Neil Blumenthal loves helping people see. Determined to radically transform the eyewear industry, Neil and three friends launched Warby Parker in February of 2010.
Warby Parker designs and sells vintage-inspired frames and prescription lenses for $95 whereas comparable quality glasses cost $500. For every pair sold, a pair is given to someone in need. To date, Warby Parker has distributed over 100,000 pairs to those in need around the world.

Neil had been the Director of VisionSpring, a non-profit social enterprise that trains low-income women to start their own business selling affordable eyeglasses to individuals living on less than $4 per day in South Asia, Africa and Latin America. He was responsible for developing VisionSpring’s award-winning strategy (Fast CompanySocial Capitalist Award ’08, ’07 and ’05) and expanding VisionSpring’s global presence from one to 10 countries. In 2005, Neil was named a Fellow for Emerging Leaders in Public Service at NYU Robert F. Wagner School for Public Service.
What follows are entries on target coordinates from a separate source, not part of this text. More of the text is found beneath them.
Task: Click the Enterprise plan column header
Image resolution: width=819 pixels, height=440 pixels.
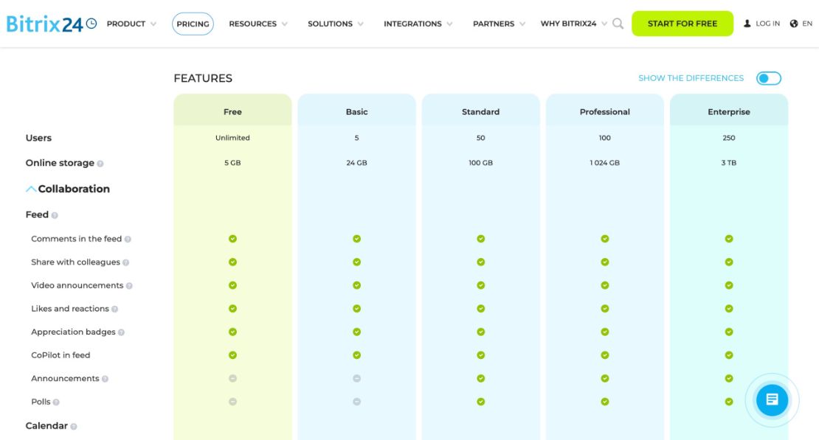Action: point(729,112)
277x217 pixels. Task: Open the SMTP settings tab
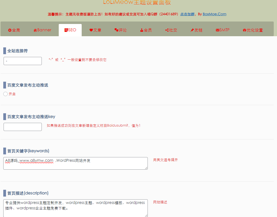(222, 30)
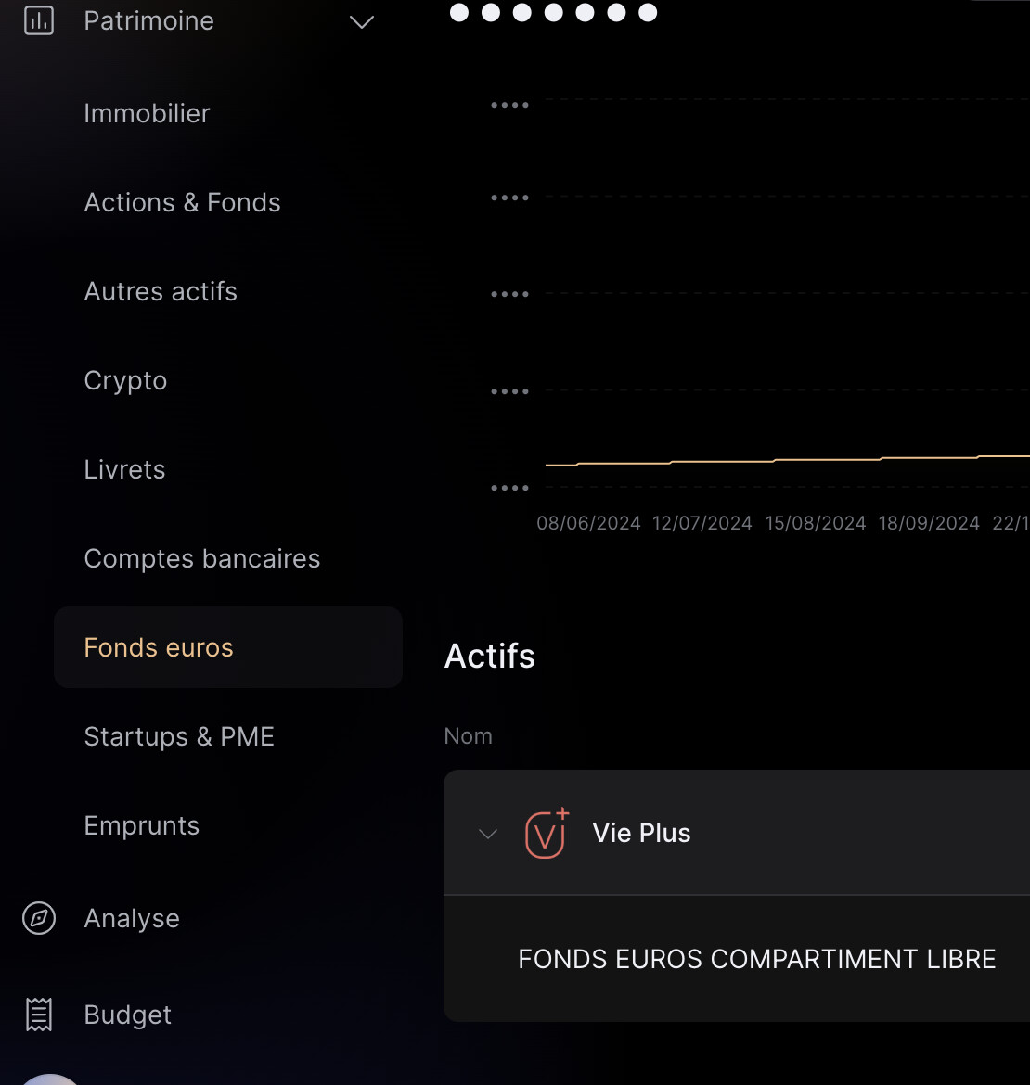Open the Immobilier section
The width and height of the screenshot is (1030, 1085).
tap(147, 113)
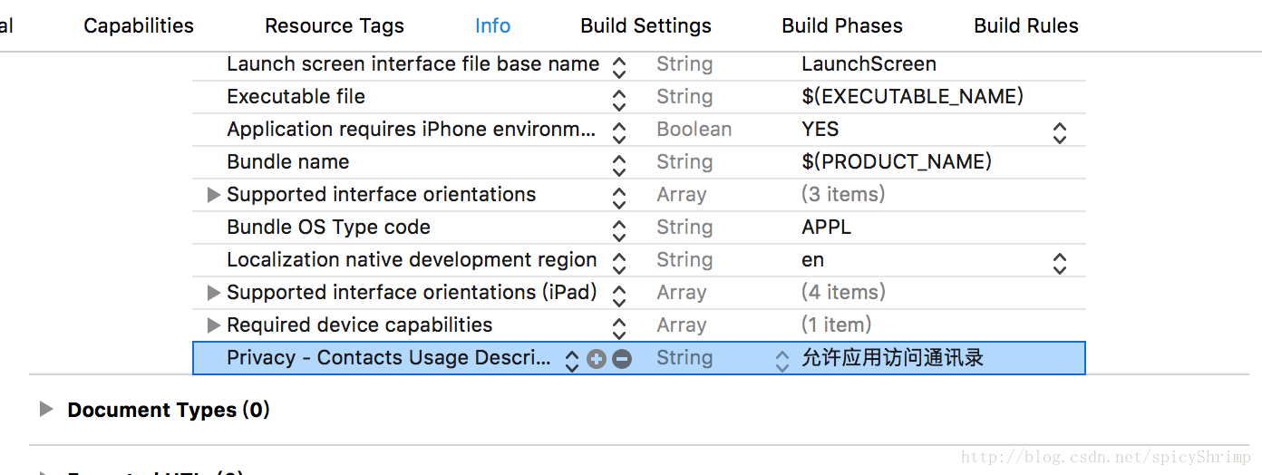Image resolution: width=1262 pixels, height=475 pixels.
Task: Expand Required device capabilities array
Action: pos(214,325)
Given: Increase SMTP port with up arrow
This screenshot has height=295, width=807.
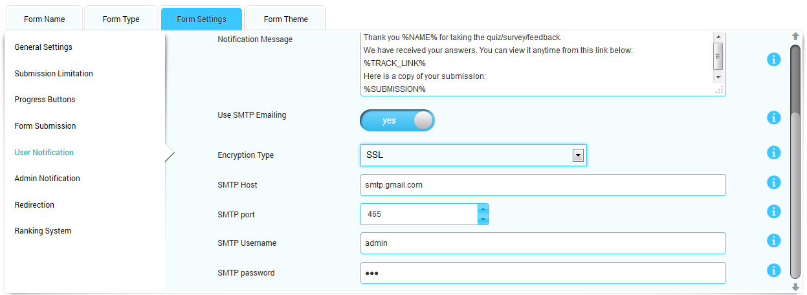Looking at the screenshot, I should click(483, 209).
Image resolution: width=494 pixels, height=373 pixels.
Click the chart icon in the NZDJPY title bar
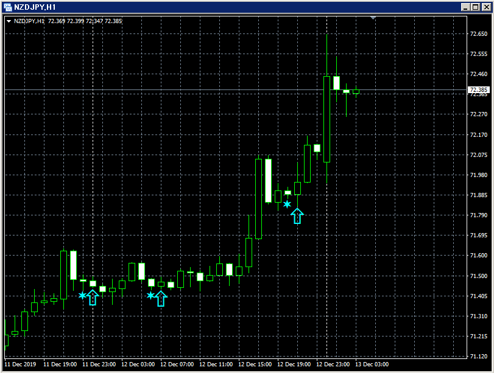pos(8,7)
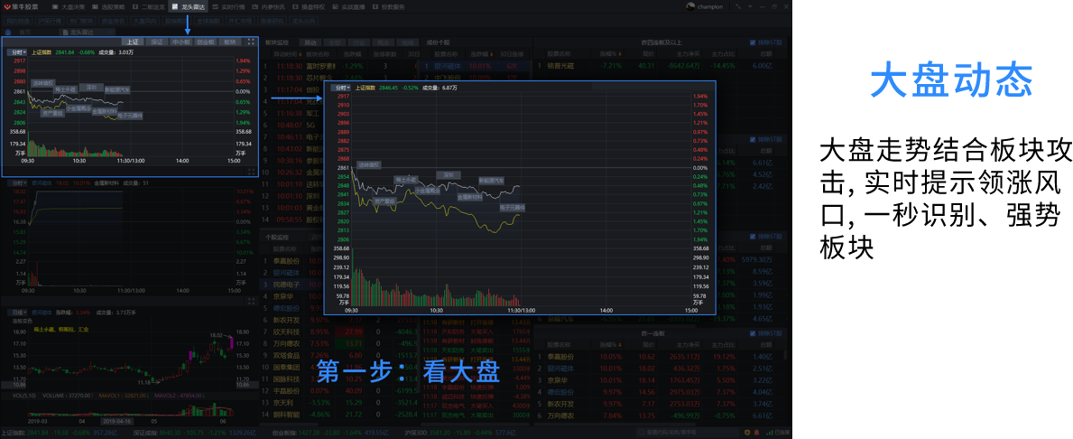Toggle the second 排除ST股 checkbox
Image resolution: width=1073 pixels, height=439 pixels.
(754, 140)
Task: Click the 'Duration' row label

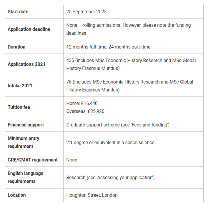Action: (16, 47)
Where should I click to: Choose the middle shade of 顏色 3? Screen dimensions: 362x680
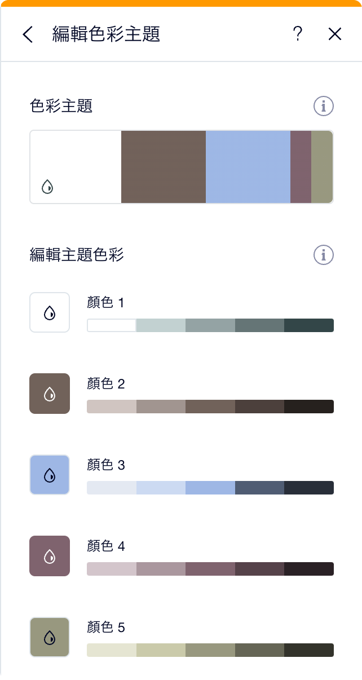210,488
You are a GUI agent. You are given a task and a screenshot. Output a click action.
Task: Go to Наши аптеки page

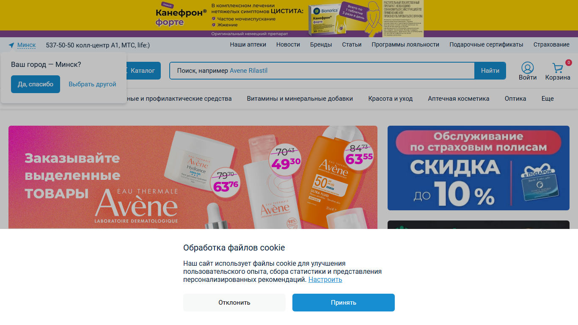248,44
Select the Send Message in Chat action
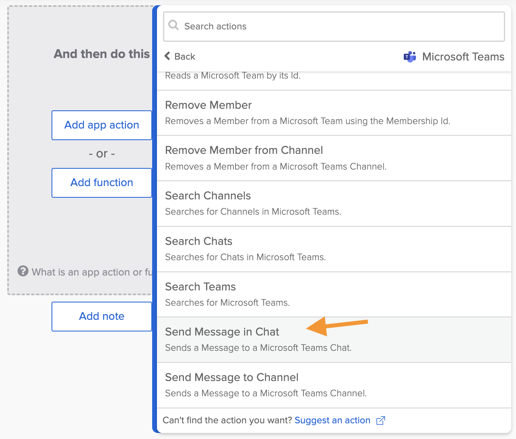 point(333,340)
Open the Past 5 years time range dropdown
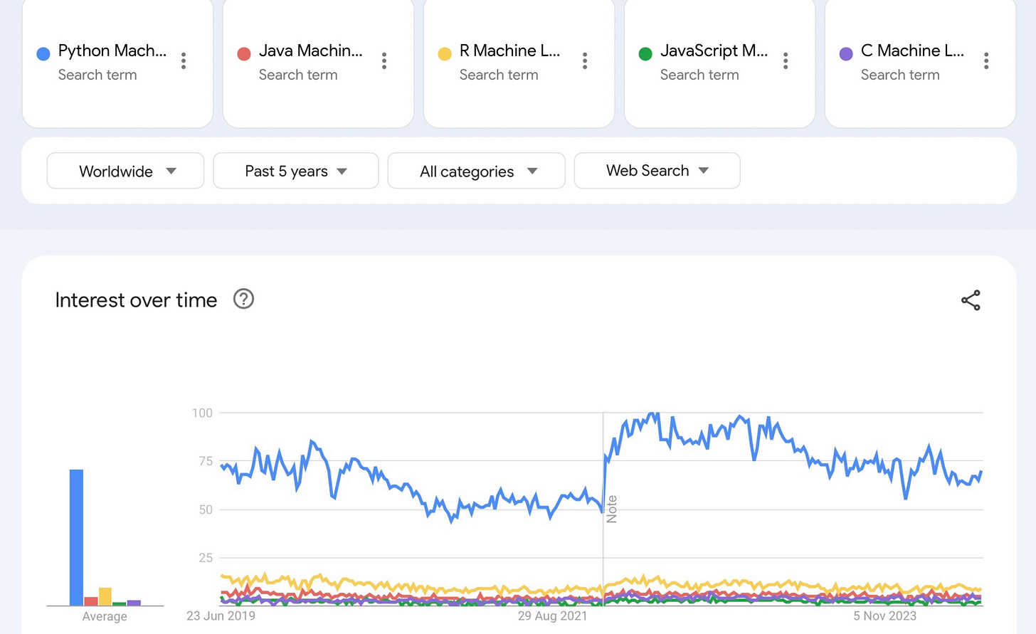The image size is (1036, 634). [296, 171]
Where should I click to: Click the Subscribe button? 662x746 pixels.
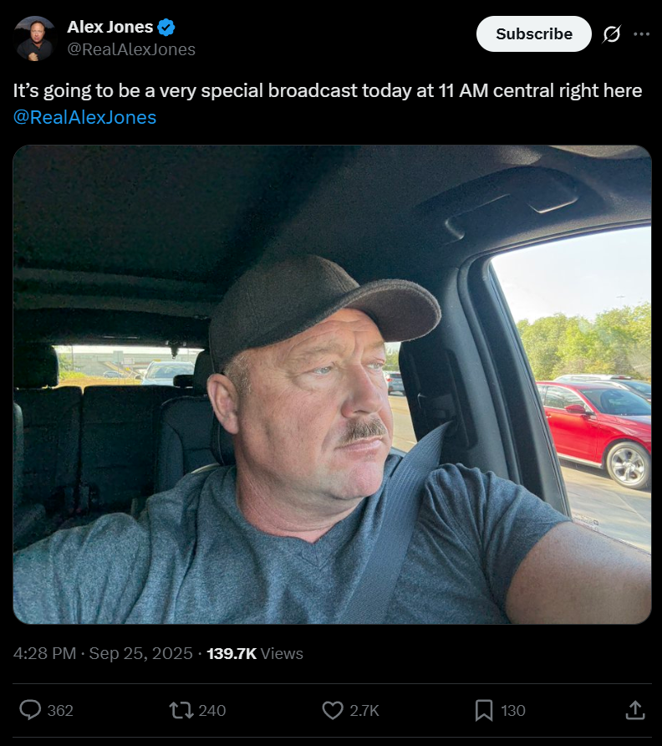(x=533, y=34)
Prior to joining VisionSpring, he worked with the International Crisis Group and attended the Institute for International Mediation and Conflict Resolution in The Hague, Netherlands. Neil received his BA from Tufts University and his MBA from The Wharton School of the University of Pennsylvania where he was both a Social Enterprise Fellow and a Leadership Fellow. Neil and his wife, jewelry designer Rachel Leigh, live in NYC.